FL - Miami-Dade Rejects Coastal Walls, Looks Elsewhere For Hurricane Protection

A proposal to protect coastal Miami-Dade from hurricanes by running a tall concrete wall though Biscayne Bay and waterfront neighborhoods is — unsurprisingly — dead.

The county on Monday formally rejected the plan, part of an instantly controversial $4.6 billion proposal from the Army Corps of Engineers that also included elevating thousands of private homes, flood-proofing thousands of businesses, planting mangroves and installing flood gates at the mouths of rivers and canals.
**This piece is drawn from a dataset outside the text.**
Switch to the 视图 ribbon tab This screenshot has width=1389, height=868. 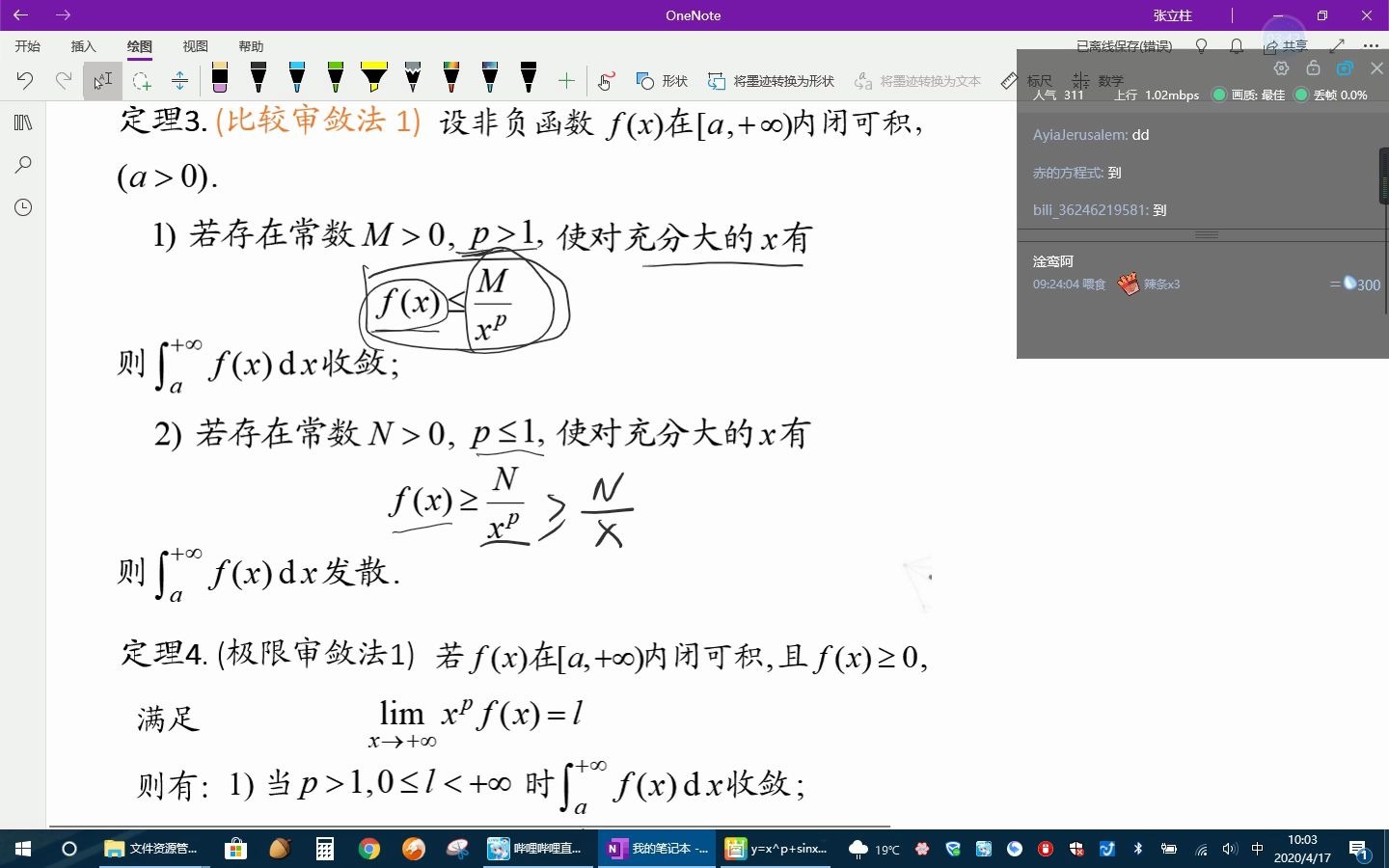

Instead, the county will work with the Corps to come up with a new plan over the next year or so.

While the public and political leaders liked many of the Corps’ original ideas to address the rising risks of storm surge, there was little support for the walls.

In a March meeting with the village of Miami Shores, where the latest proposal called for an eight-foot wall along the east side of Biscayne Boulevard, which would have left hundreds of homes unprotected, the entire council came out against the walls.

“I haven’t heard anything but panicked cries for help about this, not even the slightest bit of support,” said then-councilman Sean Brady. “People are more interested in natural solutions or things that allow us to live with the flooding.”

Members of Miami’s Downtown Development Agency worried the up-to-20-foot walls would destroy property values and drive away investment in the wealthy downtown and Brickell neighborhoods. The agency even commissioned renderings of the wall — complete with graffiti and trash floating in the murky brown water — to drive home their point.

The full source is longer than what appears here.